* [PATCH v2 0/2] further damage-control lack of clone scalability
@ 2025-12-03 9:28 Mateusz Guzik
2025-12-03 9:28 ` [PATCH v2 1/2] ns: pad refcount Mateusz Guzik
2025-12-03 9:28 ` [PATCH v2 2/2] pid: only take pidmap_lock once on alloc Mateusz Guzik
0 siblings, 2 replies; 4+ messages in thread
From: Mateusz Guzik @ 2025-12-03 9:28 UTC (permalink / raw)

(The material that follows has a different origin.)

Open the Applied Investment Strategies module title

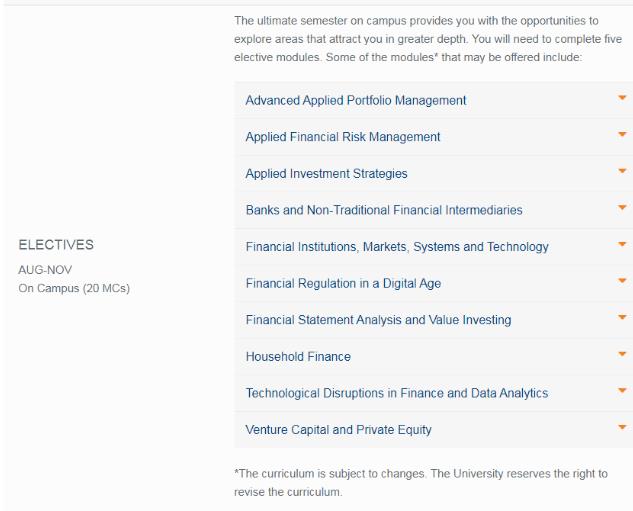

To: oleg; +Cc: brauner, linux-kernel, akpm, linux-mm, willy, Mateusz Guzik
When spawning and killing threads in separate processes in parallel the
primary bottleneck on the stock kernel is pidmap_lock, largely because
of a back-to-back acquire in the common case.
Benchmark code at the end.
With this patchset alloc_pid() only takes the lock once and consequently
alleviates the problem. While scalability improves, the lock remains the
primary bottleneck by a large margin.
I believe idr is a poor choice for the task at hand to begin with, but
sorting out that out beyond the scope of this patchset. At the same time
any replacement would be best evaluated against a state where the
above relock problem is fixed.
Performance improvement varies between reboots. When benchmarking with
20 processes creating and killing threads in a loop, the unpatched
baseline hovers around 465k ops/s, while patched is anything between
~510k ops/s and ~560k depending on false-sharing (which I only minimally
sanitized). So this is at least 10% if you are unlucky.
bench from will-it-scale:
#include <assert.h>
#include <pthread.h>
char *testcase_description = "Thread creation and teardown";
static void *worker(void *arg)
{
return (NULL);
}
void testcase(unsigned long long *iterations, unsigned long nr)
{
pthread_t thread[1];
int error;
while (1) {
for (int i = 0; i < 1; i++) {
error = pthread_create(&thread[i], NULL, worker, NULL);
assert(error == 0);
}
for (int i = 0; i < 1; i++) {
error = pthread_join(thread[i], NULL);
assert(error == 0);
}
(*iterations)++;
}
}
v2:
- cosmetic fixes from Oleg
- drop idr_preload_many, relock pidmap + call idr_preload again instead
- write a commit message for the alloc pid patch
Mateusz Guzik (2):
ns: pad refcount
pid: only take pidmap_lock once on alloc
include/linux/ns/ns_common_types.h | 4 +-
kernel/pid.c | 131 +++++++++++++++++++----------
2 files changed, 88 insertions(+), 47 deletions(-)
--
2.48.1
^ permalink raw reply [flat|nested] 4+ messages in thread
* [PATCH v2 1/2] ns: pad refcount
2025-12-03 9:28 [PATCH v2 0/2] further damage-control lack of clone scalability Mateusz Guzik
@ 2025-12-03 9:28 ` Mateusz Guzik
2025-12-03 9:28 ` [PATCH v2 2/2] pid: only take pidmap_lock once on alloc Mateusz Guzik
1 sibling, 0 replies; 4+ messages in thread
From: Mateusz Guzik @ 2025-12-03 9:28 UTC (permalink / raw)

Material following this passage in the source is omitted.